Decuir’s day was eventful. Just after 11:30am – three and a half hours after murdering Ed French – she arrived at San Francisco’s Hall of Justice to visit gang member Danquay Johnson in jail.
And at 2:55pm she was temporarily placed in handcuffs by SFPD officers after she crashed her car after failing to negotiate a highway off ramp.

Later that evening Decuir, with Mims and two other friends, enjoyed a meal at a Benihana restaurant in Burlingame.

Six days before the killing, Lamonte Mims was released from jail by Judge Sharon Reardon, having been arrested for gun possession while on felony probation. Reardon’s decision was made on the basis of a ‘risk assessment’ prepared by the SF Pretrial Diversion Project – who claimed that a data input error led to their algorithm generating an erroneous recommendation to release Mims.
Almost two weeks after French’s death, on the morning of July 28 2017, Decuir and Mims robbed at gunpoint a couple visiting San Francisco from Italy. The tourists were taking photographs outside St Mary’s Cathedral when Mims pointed a semi-automatic pistol at the man’s chest.

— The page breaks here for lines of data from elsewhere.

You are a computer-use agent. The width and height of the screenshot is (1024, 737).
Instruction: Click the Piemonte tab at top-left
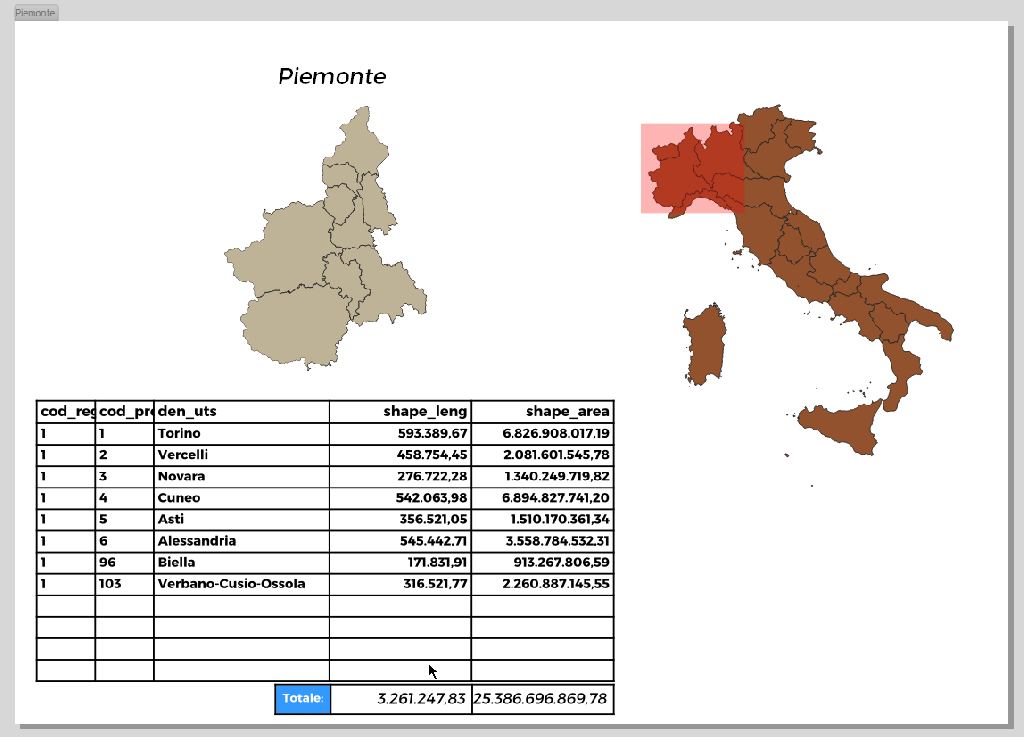point(36,12)
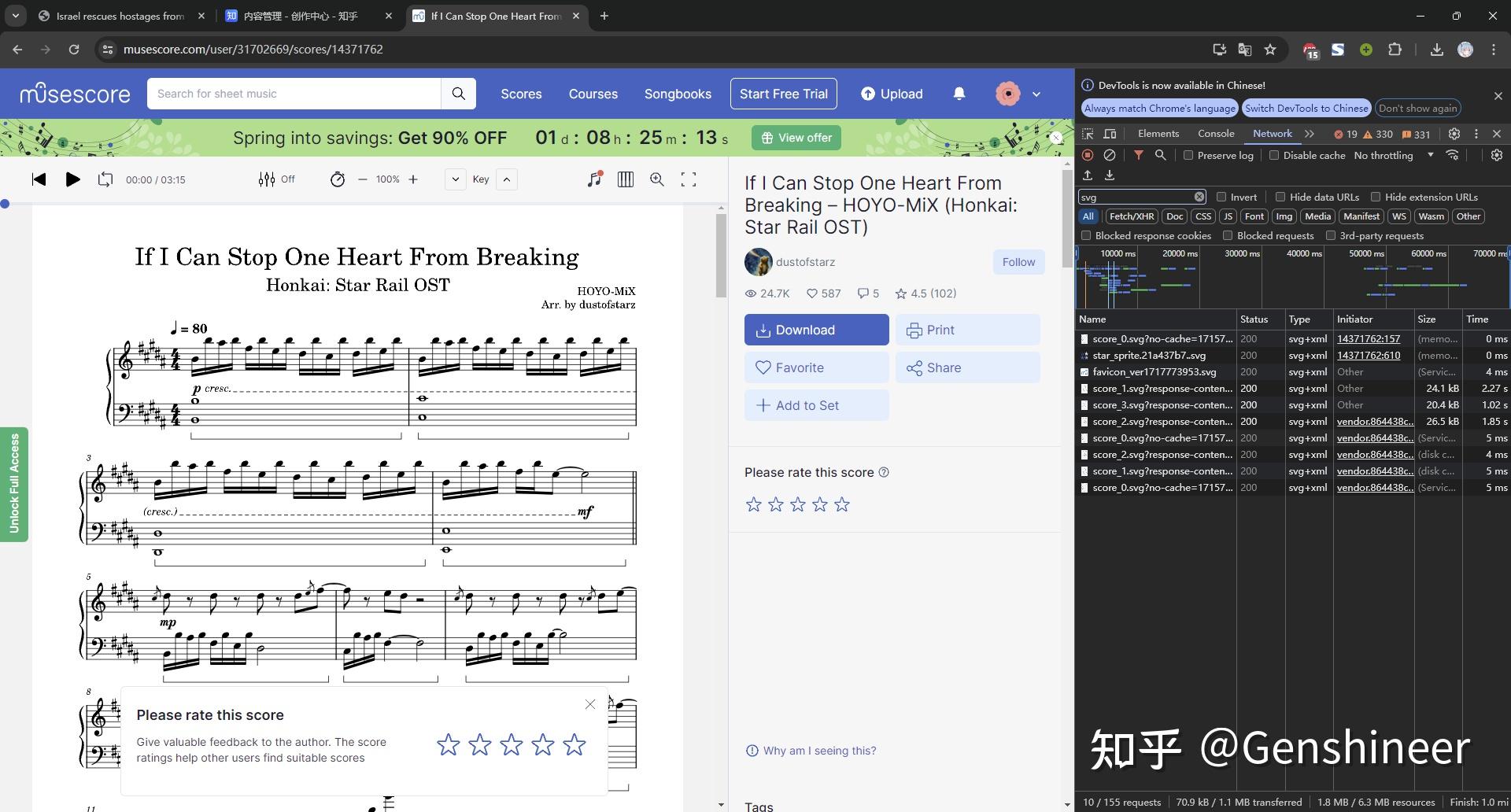Click the zoom magnifier in the player toolbar

pos(657,179)
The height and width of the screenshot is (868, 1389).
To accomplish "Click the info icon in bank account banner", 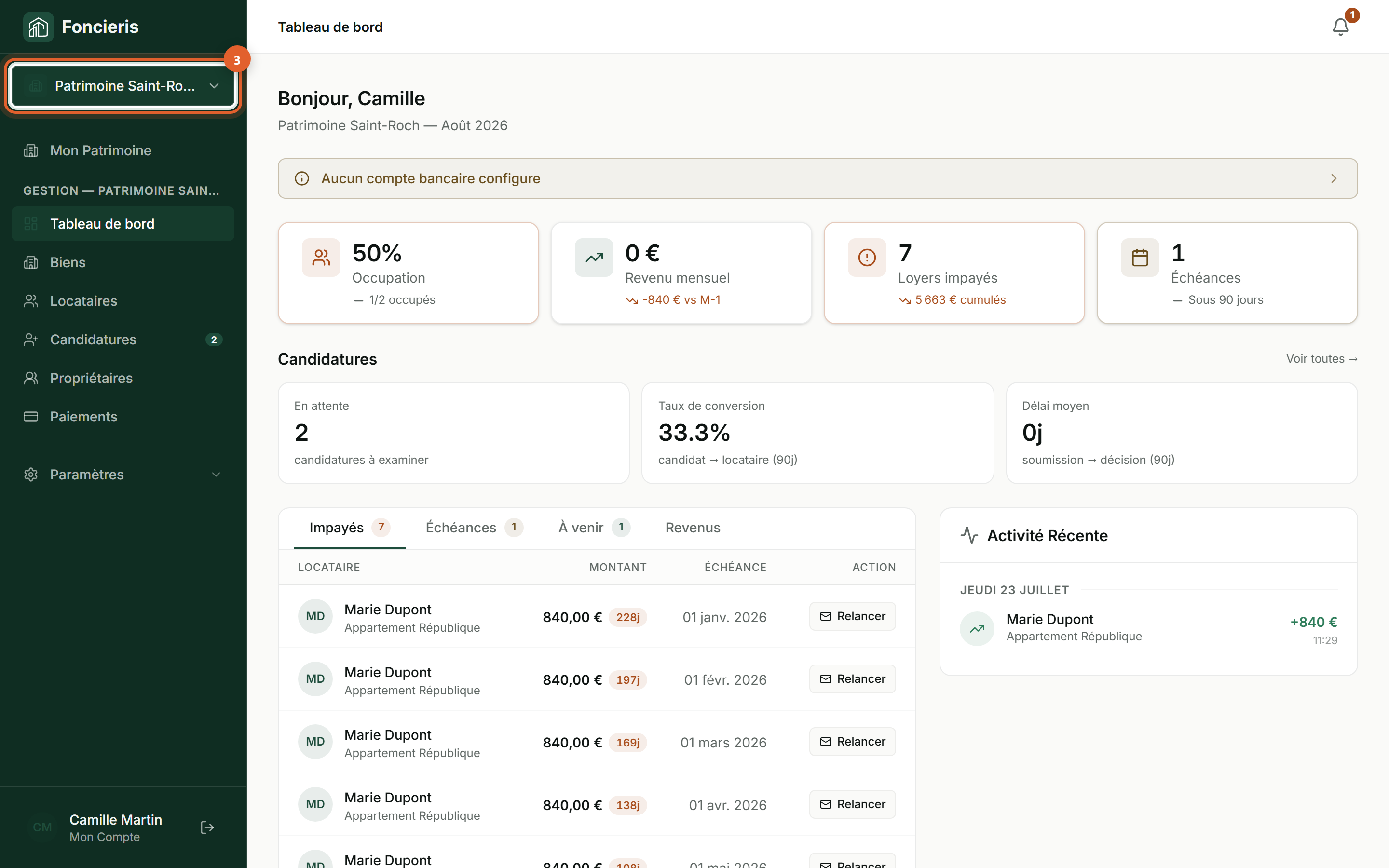I will pos(302,178).
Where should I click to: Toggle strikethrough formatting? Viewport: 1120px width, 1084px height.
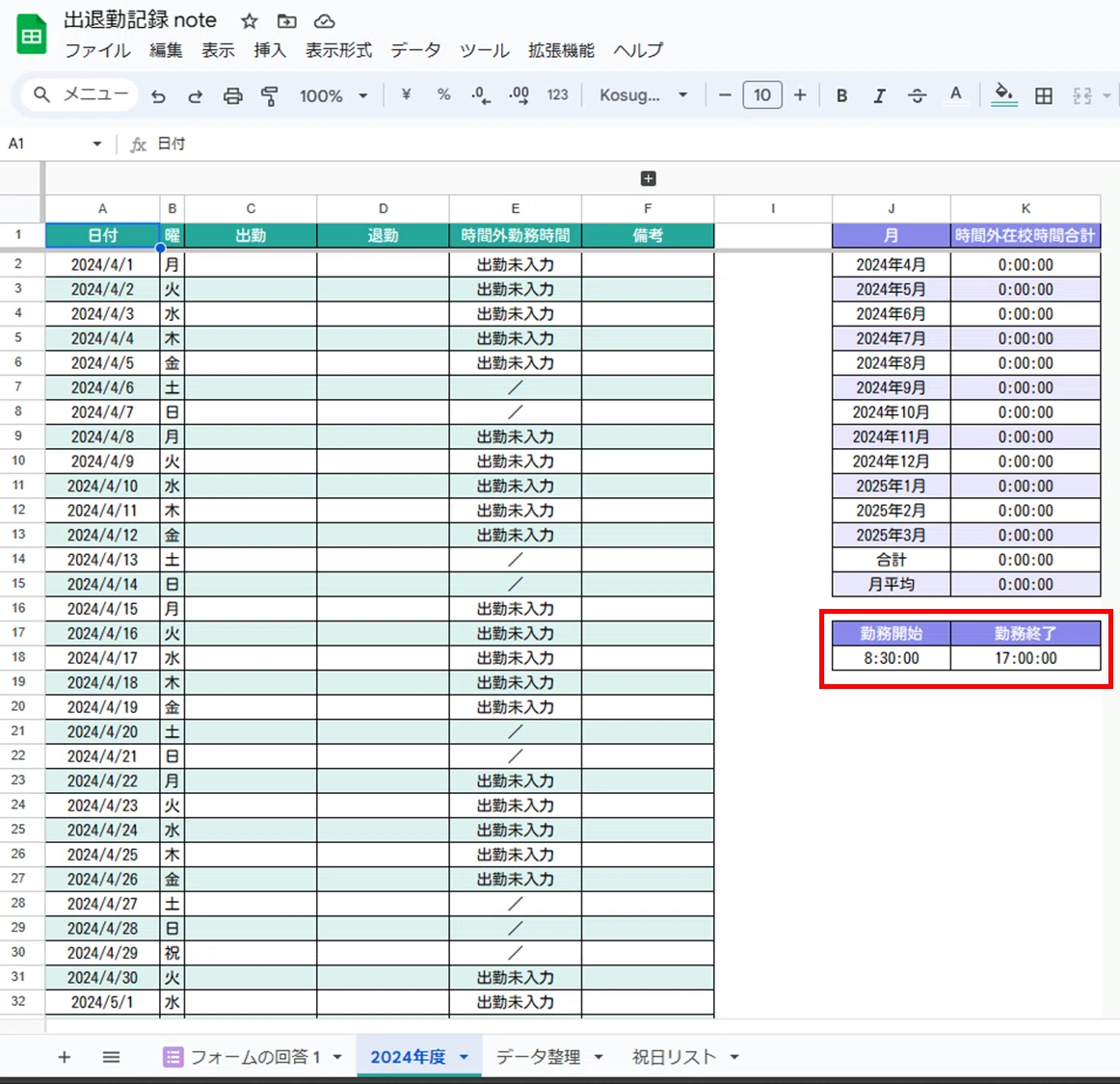pos(918,95)
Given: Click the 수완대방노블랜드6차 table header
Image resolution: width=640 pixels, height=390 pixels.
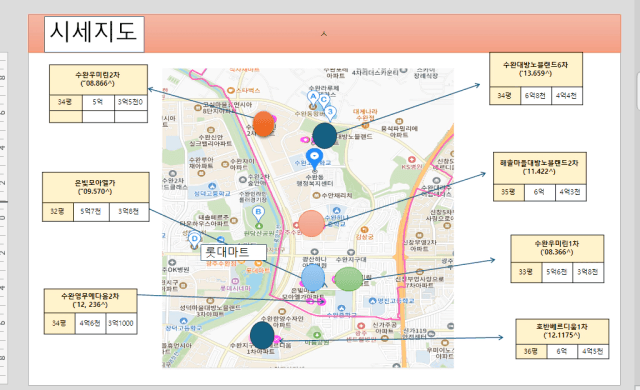Looking at the screenshot, I should pyautogui.click(x=536, y=69).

Decuir later posted photographs on social media of the camera stolen from their victims and of an iPad purchased within hours of the robbery using a credit card also taken from them.
Decuir and Mims were charged with robbery on August 3 2017. Four days later the pair were charged with the murder and robbery of Ed French. On August 2 Decuir posted photographs on Instagram – where she went by the monicker Fanbanga – of her apparently outside a courtroom, captioned:
“[m]e & pops viben [fingers crossed emoji] [heart emoji] befo we step in these crackers court house [middle finger emoji] [police officer emoji]”
The still-operable Instagram account is used as a rallying point for Decuir’s supporters, and includes photos and videos taken while since she has been incarcerated in San Francisco County Jail.
Several commenters, using the hashtag #FreeFanBanga, express the hope that she will be released.
Heather Trevisan and Aaron Laycook appeared for the People. Decuir was represented by Mark Iverson and Darlene Comstedt. Mims was represented by Paul DeMeester and Cheryl Rich.